__Excerpted passage__.
In the last few episodes, Abeer and Akshat keep trying to impress Ishaan and woo Meher. Abeer also starts noticing similarities between Ishaan and him. He tries to make Ishaan more like him by teaching him to play guitar, making friends with girls etc.

One day, Ishaan is bullied by one of his schoolmates. Ishaan calls Akshat and tells him about it, but instead of supporting him, Akshat starts shouting at him and later tells him to complain about it to their teacher.

Ishaan is scared as the bully said that if he tells the teacher about it, he'll beat him up even more. Abeer encourages him and gives him confidence. This makes their friendship stronger. Abeer and Ishaan become good friends, making Akshat insecure. Akshat and Abeer start fighting for Ishaan. Ishaan then gives them a task where they each have to pull each of his hand. The one who lets go of the hand first will lose and whoever would be the winner loved him more.

__Given information__.

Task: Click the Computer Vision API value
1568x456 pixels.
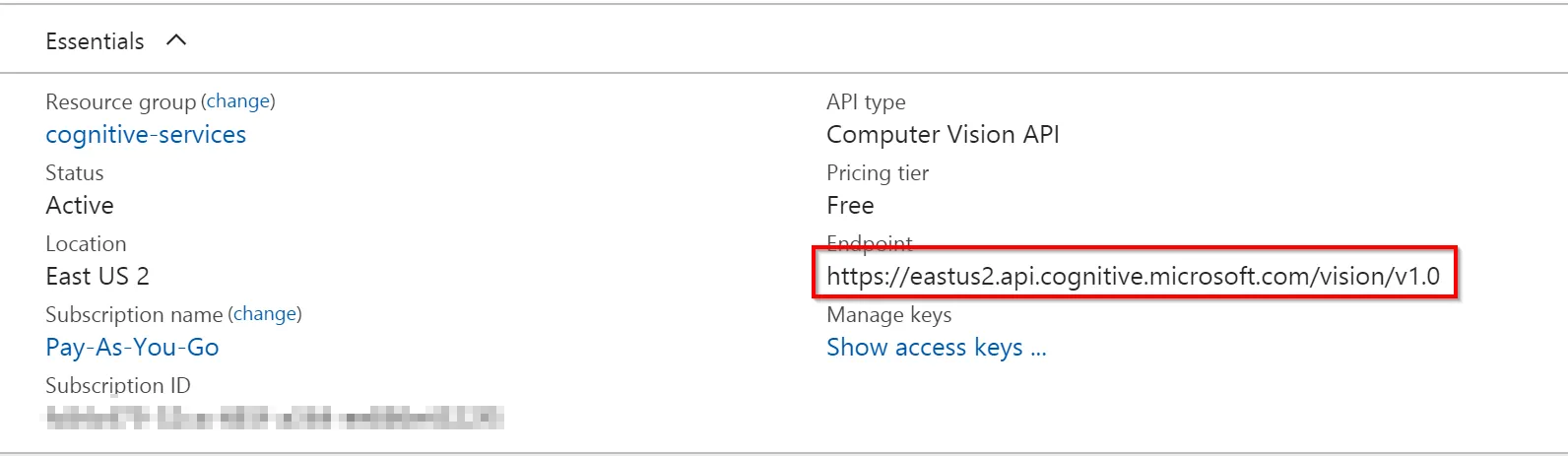Action: pyautogui.click(x=943, y=135)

__Given problem__. In the episode recap, what does Akshat tell Ishaan to do about the bullying? The data above comes from a separate, unrelated source.

__Solution below__. He tells Ishaan to complain about it to their teacher.